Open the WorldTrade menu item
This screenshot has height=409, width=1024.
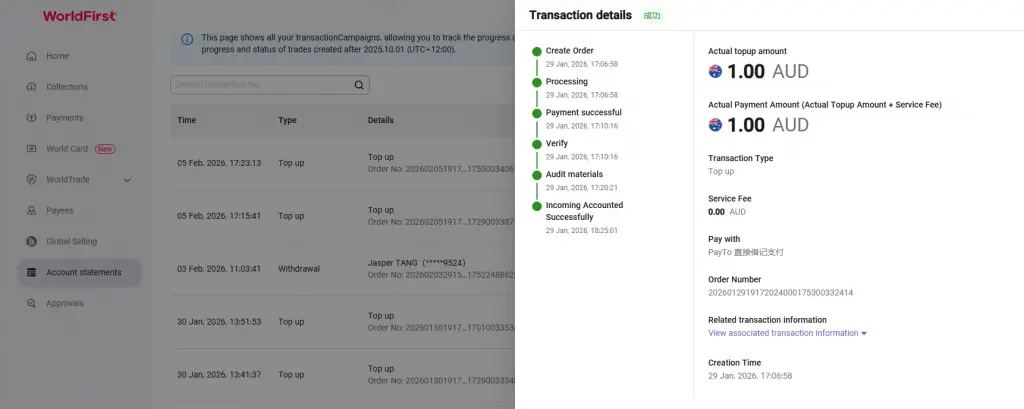69,180
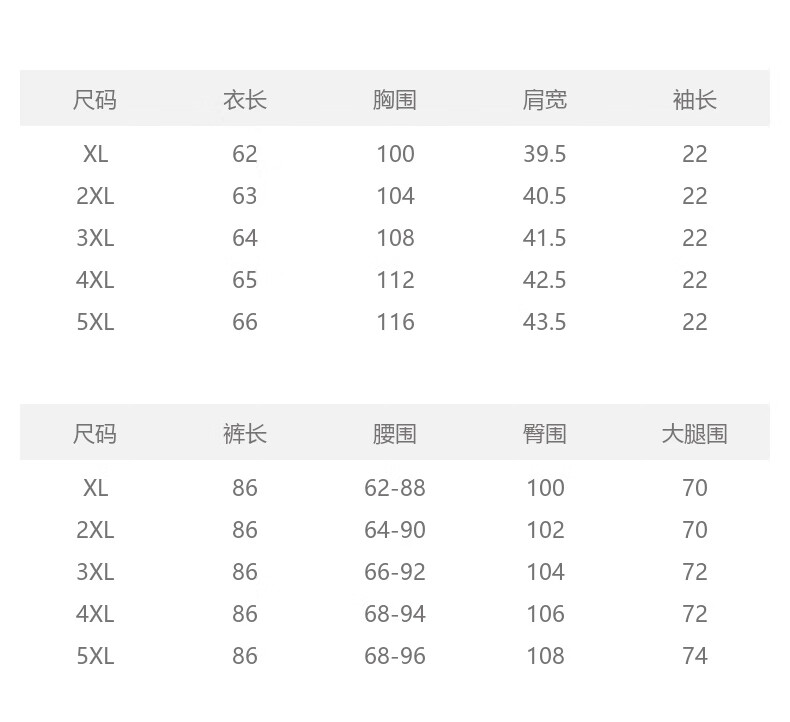Image resolution: width=790 pixels, height=722 pixels.
Task: Click the 袖长 column header
Action: [694, 100]
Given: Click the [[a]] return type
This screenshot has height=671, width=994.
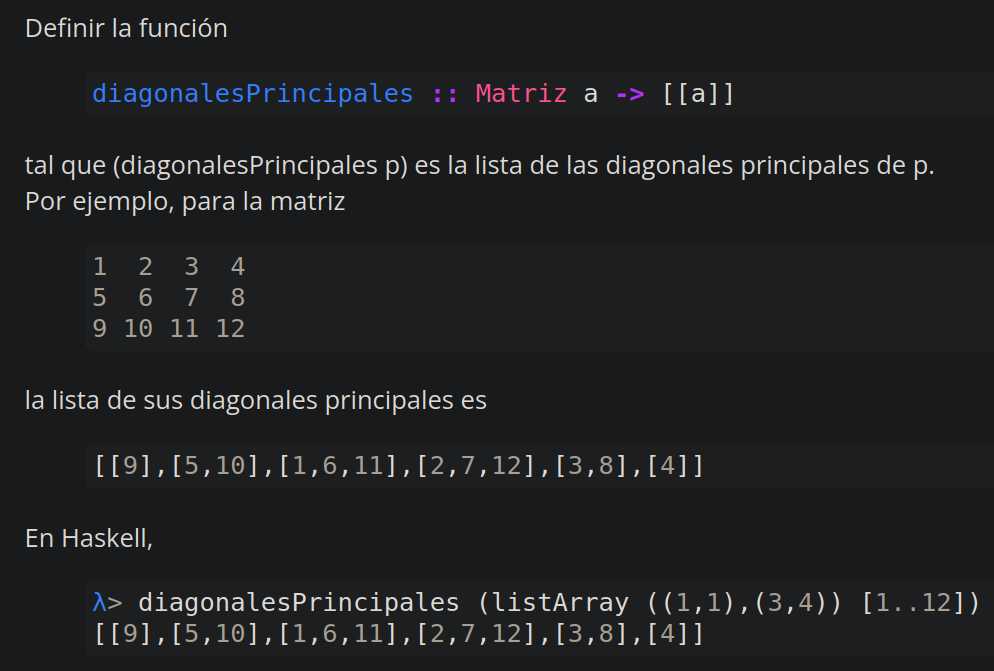Looking at the screenshot, I should [698, 94].
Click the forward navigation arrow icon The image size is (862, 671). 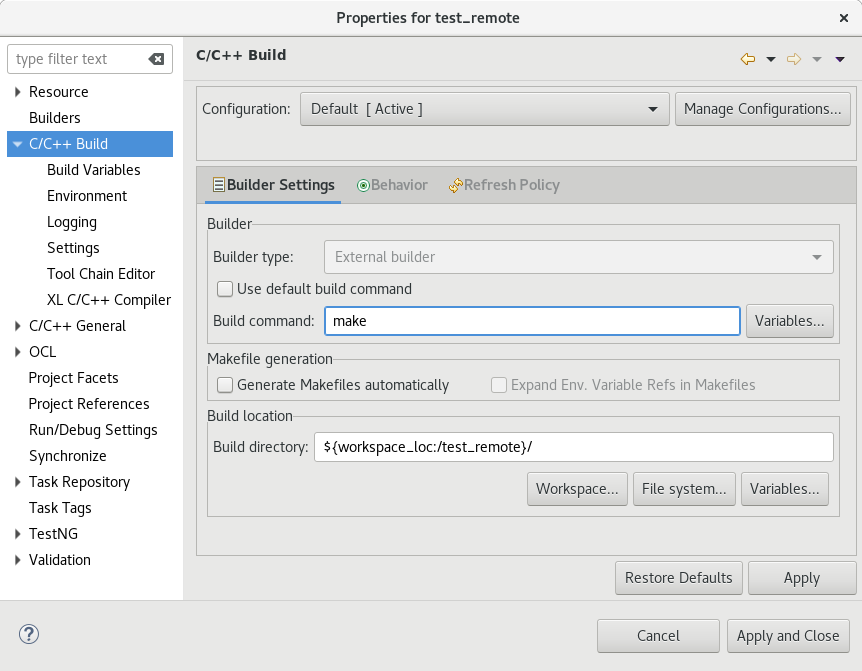[x=794, y=59]
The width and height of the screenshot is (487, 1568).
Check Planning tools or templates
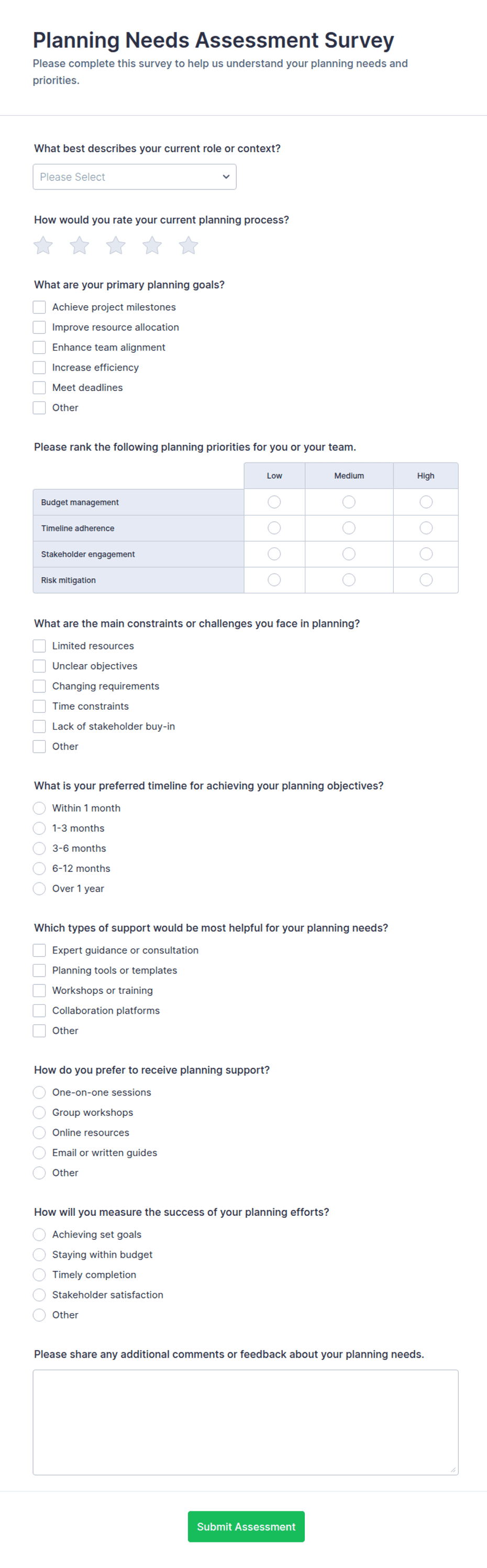[40, 970]
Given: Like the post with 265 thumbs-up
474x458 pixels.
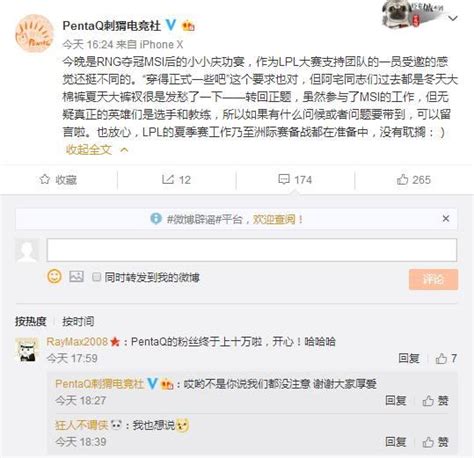Looking at the screenshot, I should [414, 180].
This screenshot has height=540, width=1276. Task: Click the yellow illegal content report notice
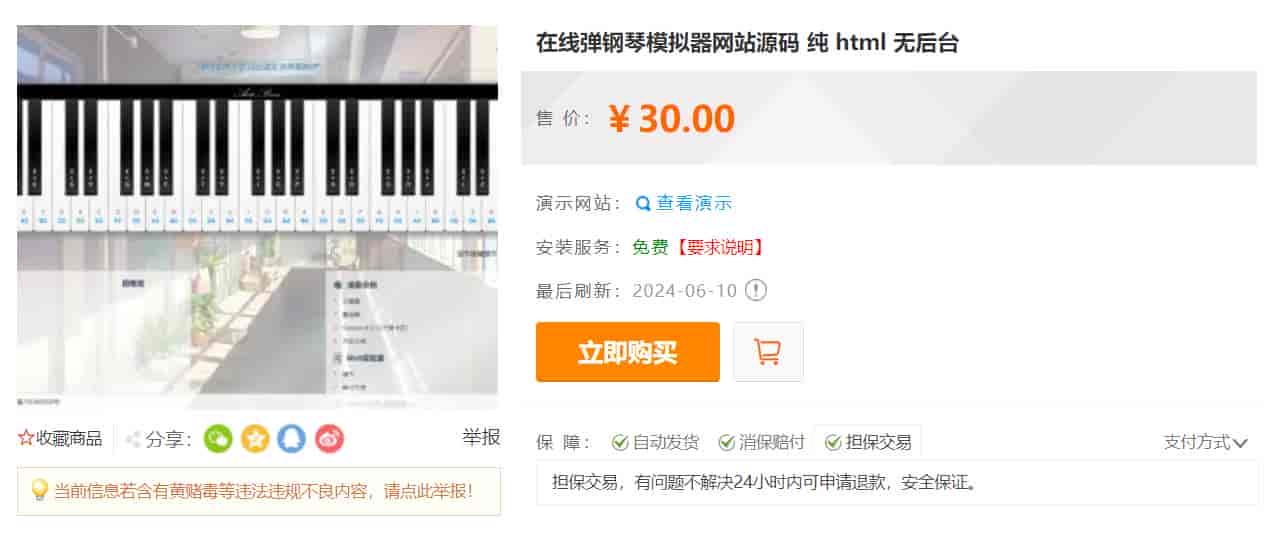pos(259,491)
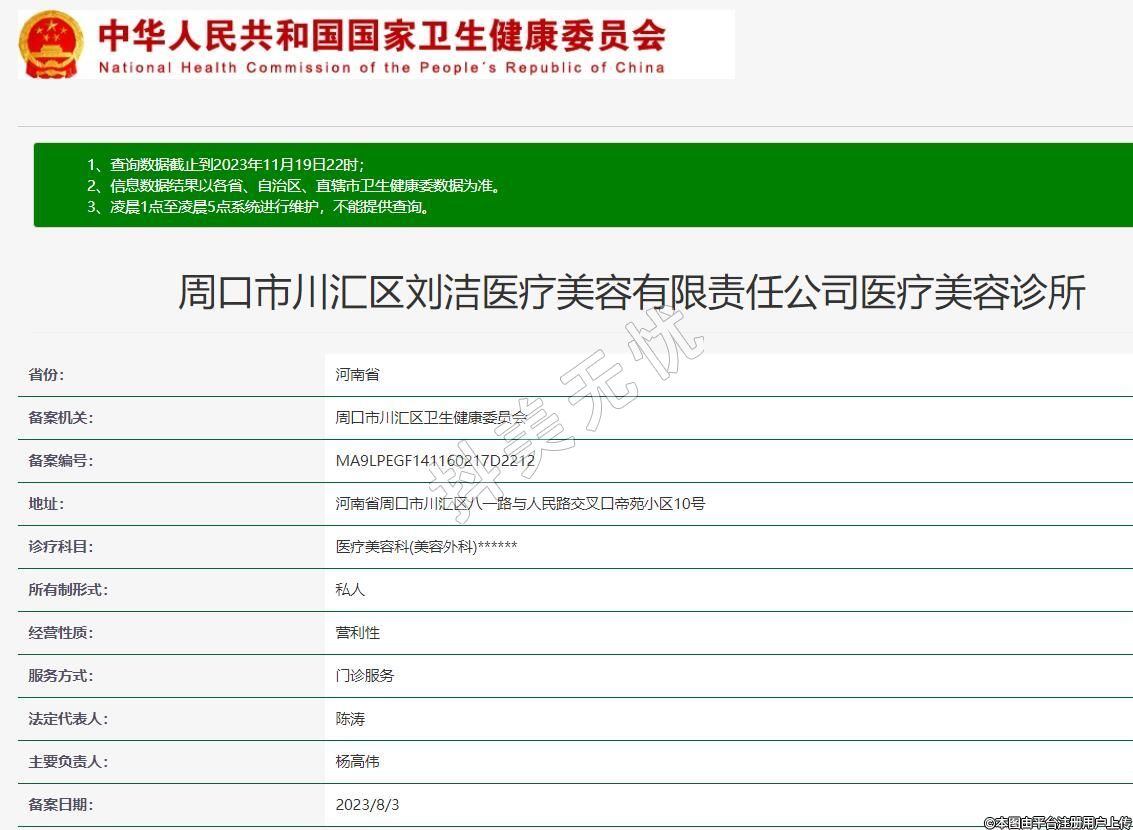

══════════

> **WHAT IS EXPECTED**
The expected answer is a copy of each line above containing "Given".

> **ANSWER**
Given: Click the [[a]] return type
Given: Like the post with 265 thumbs-up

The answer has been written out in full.